▶ Problem statement
Can you print, word for word, the lines of the material below that start with the line containing "Task: Add workers" and run through the line containing "the Windows Start", with both of those lines included?

--- BEGIN Provided material ---

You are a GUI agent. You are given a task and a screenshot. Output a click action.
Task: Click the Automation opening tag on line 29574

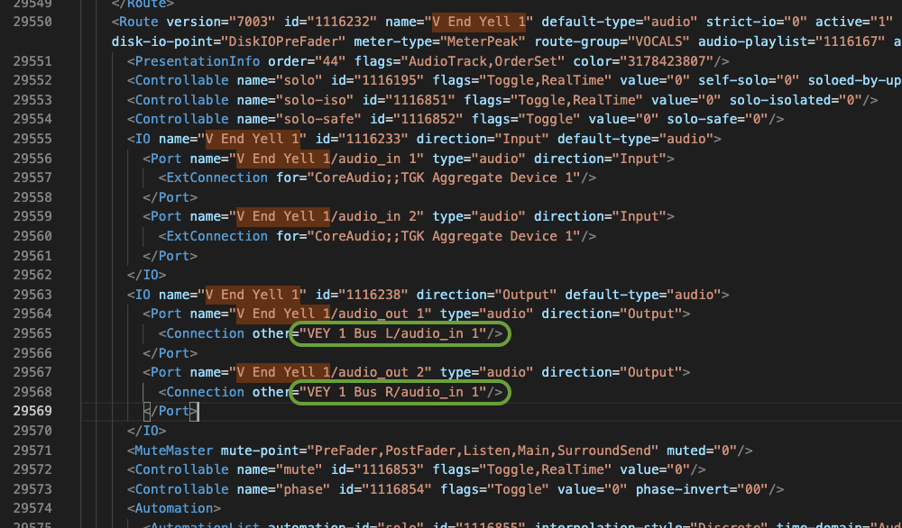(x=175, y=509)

--- END Provided material ---
--- BEGIN Provided material ---

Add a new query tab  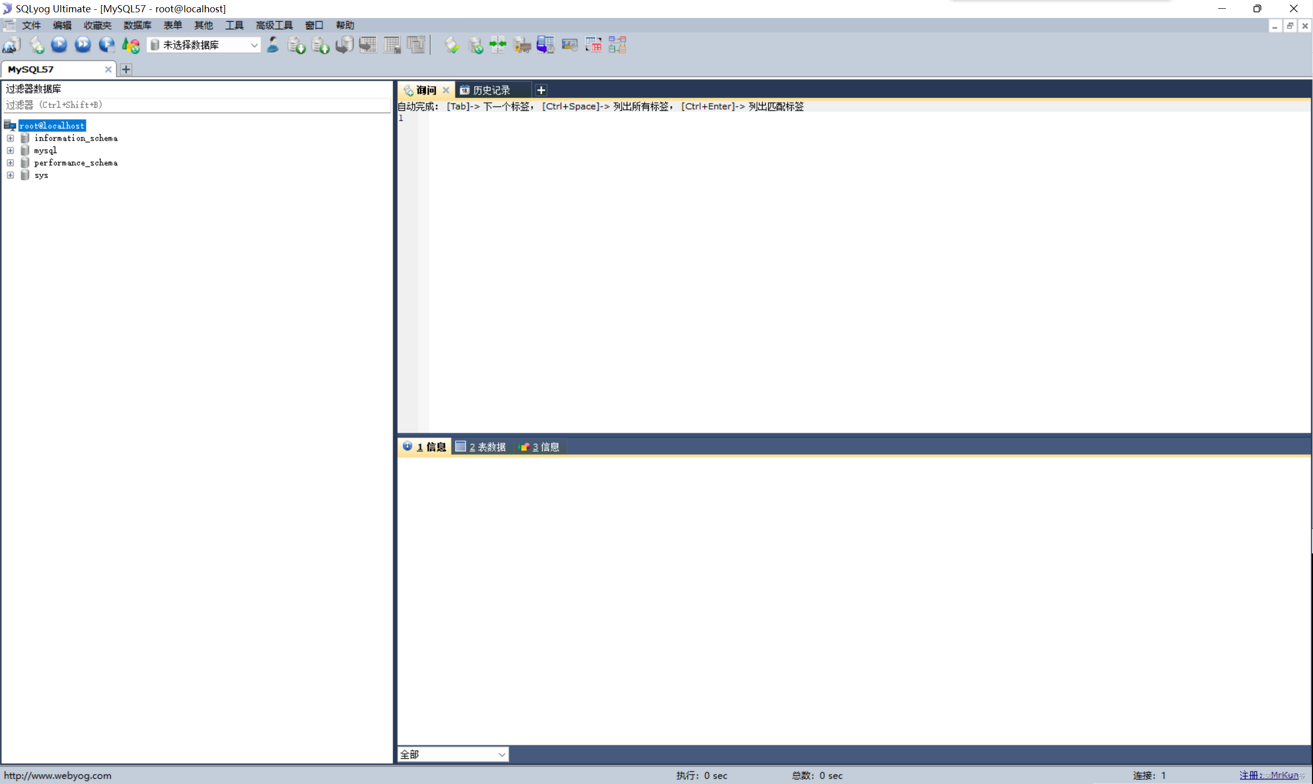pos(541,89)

--- END Provided material ---
--- BEGIN Provided material ---

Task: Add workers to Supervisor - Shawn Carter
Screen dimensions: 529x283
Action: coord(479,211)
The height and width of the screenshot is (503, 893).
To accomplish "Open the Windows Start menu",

--- END Provided material ---

▶ Answer to the exercise
Task: Add workers to Supervisor - Shawn Carter
Screen dimensions: 529x283
Action: coord(479,211)
The height and width of the screenshot is (503, 893).
To accomplish "Open the Windows Start menu",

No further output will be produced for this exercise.